西洋文学的观念传入中国以后,中国现代文学的体系西洋化了,中国古代文学学者在研究立场、研究视角、价值判断和研究方法上也都西洋化了,这样一个结果不利于讲清楚中国古代文学的本来面貌。

文学史研究实际上是一个历史复原的过程,我们的学者应该立足于中国文学本位立场,复原中国文学的全貌,这就要求我们一定要有中国自己的一个立场、自己的方法、自己的视角和自己的价值判断来研究问题。
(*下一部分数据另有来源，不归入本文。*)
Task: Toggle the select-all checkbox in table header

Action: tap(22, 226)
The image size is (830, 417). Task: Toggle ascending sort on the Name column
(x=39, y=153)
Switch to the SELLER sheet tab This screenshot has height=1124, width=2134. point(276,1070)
主持人:方铭教授认为中国古代文学是自成体系的,20世纪初以后,西方文学概念进入中国,改变了中国学者研究文学的立场、态度,甚至方法,我们现在按照现代人的理念甚至西方人的理念来重新陈述中国古代文学的整个历史发展过程,这是不对的,因此他提出了要复原中国古代文学历史的这样一个立场。我觉得这是非常重要的。下面,请王锺陵先生来发言。
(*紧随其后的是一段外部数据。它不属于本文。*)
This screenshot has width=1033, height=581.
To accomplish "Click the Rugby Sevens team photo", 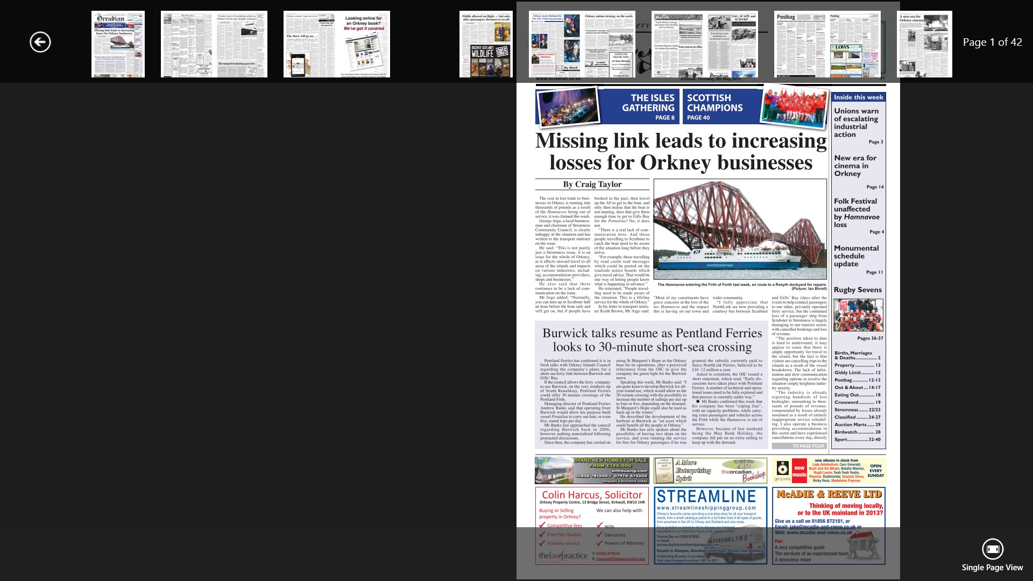I will (x=858, y=315).
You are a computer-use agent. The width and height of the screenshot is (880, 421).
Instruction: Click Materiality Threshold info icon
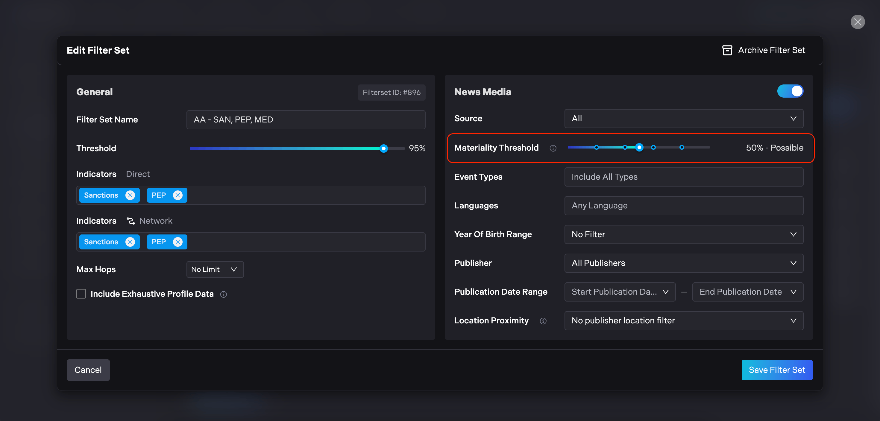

王锺陵:我感到,目前,一股文化保守思潮已经兴起,并已造成了相当的影响。方铭教授的观点,就是文化保守主义在古代文学研究中的一种体现,因此值得针对其所论及的与其所涉及的问题作一番讨论。

第一,中国古代是没有文学史的,《四库全书》上列出来的类目叫“诗文评”。文学史是在近代欧洲兴起的。韦勒克《近代文学批评史》说,“修撰文学史是18世纪开创的一项课题”,“把文学史实际拓展到各个时代民族主要是19世纪的工作”。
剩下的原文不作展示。